Human Rights Watch Appeals Expulsion Order of Staff Member

This week, I attended a Jerusalem District Court hearing for Human Rights Watch’s appeal of the Israeli government’s decision to revoke the work permit of, and expel, our Israel and Palestine director, Omar Shakir. 

A dossier compiled by Israel’s Strategic Affairs and Public Diplomacy Ministry on the activities of Omar Shakir, Human Rights Watch’s Israel and Palestine Director, which served as the basis for the government’s May 7, 2018 decision to revoke his work visa.

Thirty years ago, I had Shakir’s job. I arrived during the first Intifada, the first of many Human Rights Watch researchers who, over the past 28 years, Israeli authorities have allowed to enter and work without obstacle – except for Gaza, which they have kept largely off-limits for the past decade. We have throughout this period documented and publicized abuses by Israeli authorities, the Palestinian Authority, Hamas, and Palestinian armed groups.
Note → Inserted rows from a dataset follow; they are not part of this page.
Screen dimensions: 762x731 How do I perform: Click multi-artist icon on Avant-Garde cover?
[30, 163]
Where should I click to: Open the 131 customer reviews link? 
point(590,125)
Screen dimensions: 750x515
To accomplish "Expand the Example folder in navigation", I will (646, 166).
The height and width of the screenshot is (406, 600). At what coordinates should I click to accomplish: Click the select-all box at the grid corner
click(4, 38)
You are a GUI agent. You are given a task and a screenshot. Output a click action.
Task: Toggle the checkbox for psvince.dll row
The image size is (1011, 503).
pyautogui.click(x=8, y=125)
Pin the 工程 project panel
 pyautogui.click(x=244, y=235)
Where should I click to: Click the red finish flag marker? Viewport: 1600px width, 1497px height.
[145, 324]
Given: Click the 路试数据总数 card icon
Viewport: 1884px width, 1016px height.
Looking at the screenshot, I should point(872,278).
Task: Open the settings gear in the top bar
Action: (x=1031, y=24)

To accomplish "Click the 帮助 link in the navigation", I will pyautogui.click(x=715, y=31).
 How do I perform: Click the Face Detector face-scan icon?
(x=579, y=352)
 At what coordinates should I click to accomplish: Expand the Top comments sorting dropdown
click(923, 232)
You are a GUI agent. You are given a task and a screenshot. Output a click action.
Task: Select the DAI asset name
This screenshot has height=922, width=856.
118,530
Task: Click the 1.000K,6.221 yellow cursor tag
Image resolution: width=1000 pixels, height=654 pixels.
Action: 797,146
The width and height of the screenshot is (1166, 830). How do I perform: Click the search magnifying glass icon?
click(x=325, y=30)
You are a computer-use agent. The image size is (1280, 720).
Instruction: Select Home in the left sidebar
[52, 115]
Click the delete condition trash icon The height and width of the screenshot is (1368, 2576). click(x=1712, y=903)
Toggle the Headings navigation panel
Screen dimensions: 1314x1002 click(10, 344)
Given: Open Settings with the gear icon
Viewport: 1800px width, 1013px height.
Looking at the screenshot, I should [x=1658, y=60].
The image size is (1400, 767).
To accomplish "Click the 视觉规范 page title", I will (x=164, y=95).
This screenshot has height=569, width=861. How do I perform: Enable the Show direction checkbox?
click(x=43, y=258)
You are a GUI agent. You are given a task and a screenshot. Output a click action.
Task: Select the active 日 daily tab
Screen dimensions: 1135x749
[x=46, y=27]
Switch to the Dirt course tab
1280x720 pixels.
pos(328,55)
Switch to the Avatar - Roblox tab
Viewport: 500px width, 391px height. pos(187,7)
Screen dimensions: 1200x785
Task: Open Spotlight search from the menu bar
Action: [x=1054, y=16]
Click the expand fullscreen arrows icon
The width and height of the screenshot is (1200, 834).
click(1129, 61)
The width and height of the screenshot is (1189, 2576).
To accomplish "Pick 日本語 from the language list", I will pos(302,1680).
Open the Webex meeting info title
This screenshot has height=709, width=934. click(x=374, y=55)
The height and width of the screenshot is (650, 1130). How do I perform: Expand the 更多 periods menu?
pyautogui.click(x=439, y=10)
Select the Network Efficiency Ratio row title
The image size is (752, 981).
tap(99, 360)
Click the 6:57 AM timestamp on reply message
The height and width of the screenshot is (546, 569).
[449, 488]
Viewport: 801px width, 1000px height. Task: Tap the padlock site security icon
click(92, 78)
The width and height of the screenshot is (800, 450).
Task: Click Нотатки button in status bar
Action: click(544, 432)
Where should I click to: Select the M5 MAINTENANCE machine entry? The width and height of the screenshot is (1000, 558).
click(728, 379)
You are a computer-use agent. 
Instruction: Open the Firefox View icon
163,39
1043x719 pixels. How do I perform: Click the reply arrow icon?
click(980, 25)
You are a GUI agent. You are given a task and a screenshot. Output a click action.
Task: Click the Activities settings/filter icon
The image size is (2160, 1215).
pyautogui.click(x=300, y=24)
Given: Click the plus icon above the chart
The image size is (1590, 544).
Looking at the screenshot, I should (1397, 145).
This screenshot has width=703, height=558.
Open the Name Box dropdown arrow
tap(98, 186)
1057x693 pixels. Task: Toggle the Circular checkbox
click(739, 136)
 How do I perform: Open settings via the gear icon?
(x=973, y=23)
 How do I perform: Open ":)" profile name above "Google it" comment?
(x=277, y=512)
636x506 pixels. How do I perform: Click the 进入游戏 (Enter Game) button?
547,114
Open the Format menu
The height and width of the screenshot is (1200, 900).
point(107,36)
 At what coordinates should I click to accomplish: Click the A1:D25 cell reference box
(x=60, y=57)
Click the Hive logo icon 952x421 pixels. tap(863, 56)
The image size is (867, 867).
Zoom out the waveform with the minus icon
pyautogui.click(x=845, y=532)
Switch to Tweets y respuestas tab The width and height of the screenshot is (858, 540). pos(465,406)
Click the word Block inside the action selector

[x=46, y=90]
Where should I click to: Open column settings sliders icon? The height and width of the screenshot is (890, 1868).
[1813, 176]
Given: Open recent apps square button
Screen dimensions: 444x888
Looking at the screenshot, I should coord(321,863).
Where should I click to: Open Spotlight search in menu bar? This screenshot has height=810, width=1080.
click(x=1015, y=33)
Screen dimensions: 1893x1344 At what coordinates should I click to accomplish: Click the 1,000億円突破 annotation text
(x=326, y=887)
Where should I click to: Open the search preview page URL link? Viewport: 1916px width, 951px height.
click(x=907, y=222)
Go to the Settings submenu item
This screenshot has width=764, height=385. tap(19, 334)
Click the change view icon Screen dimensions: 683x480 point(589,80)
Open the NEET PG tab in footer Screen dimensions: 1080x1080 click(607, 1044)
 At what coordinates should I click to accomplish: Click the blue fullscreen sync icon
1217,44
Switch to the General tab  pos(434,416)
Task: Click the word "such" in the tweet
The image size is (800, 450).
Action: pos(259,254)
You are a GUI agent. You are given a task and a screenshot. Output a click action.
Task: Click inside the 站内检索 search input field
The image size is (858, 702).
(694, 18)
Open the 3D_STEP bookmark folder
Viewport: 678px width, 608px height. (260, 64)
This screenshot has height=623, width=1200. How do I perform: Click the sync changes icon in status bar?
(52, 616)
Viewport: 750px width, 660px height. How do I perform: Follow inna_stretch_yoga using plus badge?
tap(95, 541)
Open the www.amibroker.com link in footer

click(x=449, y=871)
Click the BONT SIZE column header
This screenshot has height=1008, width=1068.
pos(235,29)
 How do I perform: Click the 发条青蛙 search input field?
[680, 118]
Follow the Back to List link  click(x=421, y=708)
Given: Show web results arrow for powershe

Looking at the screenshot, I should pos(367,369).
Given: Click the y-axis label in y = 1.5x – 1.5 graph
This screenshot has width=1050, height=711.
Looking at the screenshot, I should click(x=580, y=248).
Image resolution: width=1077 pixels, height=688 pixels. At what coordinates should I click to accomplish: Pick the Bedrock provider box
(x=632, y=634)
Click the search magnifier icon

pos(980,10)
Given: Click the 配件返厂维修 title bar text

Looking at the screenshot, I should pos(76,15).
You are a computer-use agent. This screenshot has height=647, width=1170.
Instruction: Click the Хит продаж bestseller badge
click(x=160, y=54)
Israel’s policy shifted in 2017, when authorities initially denied us a permit to enable Shakir, a foreign national, to work locally on the grounds that the organization promotes “Palestinian propaganda.” They eventually relented, only to revoke his visa one year later on different grounds: 2017 legislation that empowers the Interior Ministry to deny entry to foreigners who call publicly for a boycott of Israel “or an area under its control.”

In court, the state attorney presented no evidence that Shakir, while employed by us, had advocated boycotts of Israel. Instead the state’s case rested mainly on Shakir’s tweets espousing our well-known position that businesses should halt their activities in illegal West Bank settlements, because this inevitably makes them complicit in violating the human rights of Palestinians.    

The state also sought to separate Shakir from Human Rights Watch, which does not figure on its list of boycott organizations. It inaccurately claimed that Shakir was tweeting in a “private” capacity, whereas the organization encourages all of its researchers to tweet and requires them to reflect the group’s positions when doing so.

The judge will rule within weeks whether our efforts to stop businesses trading in the settlements warrants Shakir’s expulsion. The decision will come amid the backdrop of Israel’s tightening restrictions on the work of human rights groups.

Three decades ago, I did not imagine that today, the occupation, with all its abuses, would remain alive and well, much less that Israel might join the likes of Venezuela and Burundi in expelling our staff.

Yet another example of how its policies toward the West Bank and Gaza are narrowing the space for free expression within Israel itself.